For the Red Sox, this is about building depth in the bullpen. Melancon currently finds himself at the top of the Red Sox closer depth chart, but I'm still not convinced the Dan Bard as-a-starter experiment will work out. Even if it doesn't, the Red Sox appear to be far from done building their bullpen. If you had Melancon in a mixed keeper league, you're not feeling good about this deal, but the jury is still out on Melancon's 2012 role.
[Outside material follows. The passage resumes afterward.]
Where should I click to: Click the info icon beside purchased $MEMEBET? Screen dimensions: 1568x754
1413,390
Oakland sends RHP Trevor Cahill and LHP Craig Breslow to Arizona for RHP Jarrod Parker, OF Colin Cowgill, and RHP Ryan Cook
The last time the Diamondbacks traded for a former A's starter, it worked out quite well – Dan Haren. Cahill isn't in Haren's class, but thought he's a bit overrated due to his 18-win season, he'll still be a solid No. 3 starter. Thing is, Parker is far cheaper and has more upside. Then the A's also get Cowgill, who I saw plenty of as Reno's starting center fielder. Nice little player – won't be a star, but he can be an average starting OF. Cook didn't fare that well in the big leagues last year, but a 62:22 K:BB in 61 big league innings is solid. I see him as a future 7th/8th inning guy.
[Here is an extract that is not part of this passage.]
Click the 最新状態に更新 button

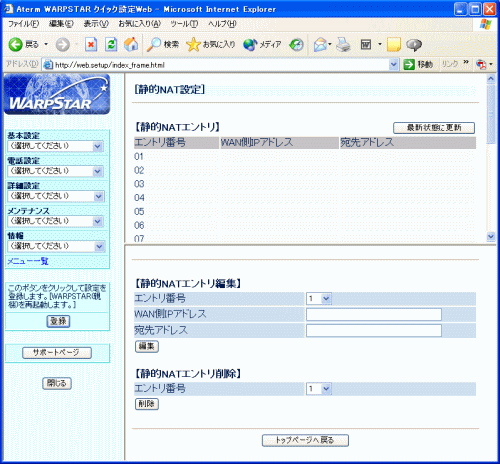point(434,128)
Oakland sends LHP Gio Gonzalez to the Nationals for RHP Brad Peacock, C Derek Norris, LHP Tom Milone, and RHP A.J. Cole
Let's face it, the A's aren't going to be competitive until they get a new stadium. Meanwhile, any guy with 1+ years of service time is available. There's zero chance Andrew Bailey is on the A's roster next year, and I'm a bit surprised we haven't heard Brandon McCarthy's name mentioned more. Gonzalez should slot in as the team's No. 2 starter between Stephen Strasburg and Jordan Zimmerman. Potentially a formidable 1-2-3 in the playoffs. Gonzalez simply needs to get his BB/9IP rate more in the 3.3 range rather than the 4.1 mark he's put up the past two seasons. I think he can do it.
For the A's, this likely leaves them with an Opening Day rotation of McCarthy, Peacock, Guillermo Moscoso, Dallas Braden (if healthy – shoulder), and Jarrod Parker. Norris has serious contact issues (.235 and .210 AVG's the past two years), but he's been good for 28 homers per 550 at-bats over the last three minor league seasons. Norris turns 23 in February and could push Kurt Suzuki for the starting job with a big spring. Milone – No. 4 starter potential – have heard "left-handed Shaun Marcum" thrown around. Peacock could be a very good No. 3 or fringe No. 2 while Cole is just 19 but has the most upside of this quartet. Time will tell whether who wins this one.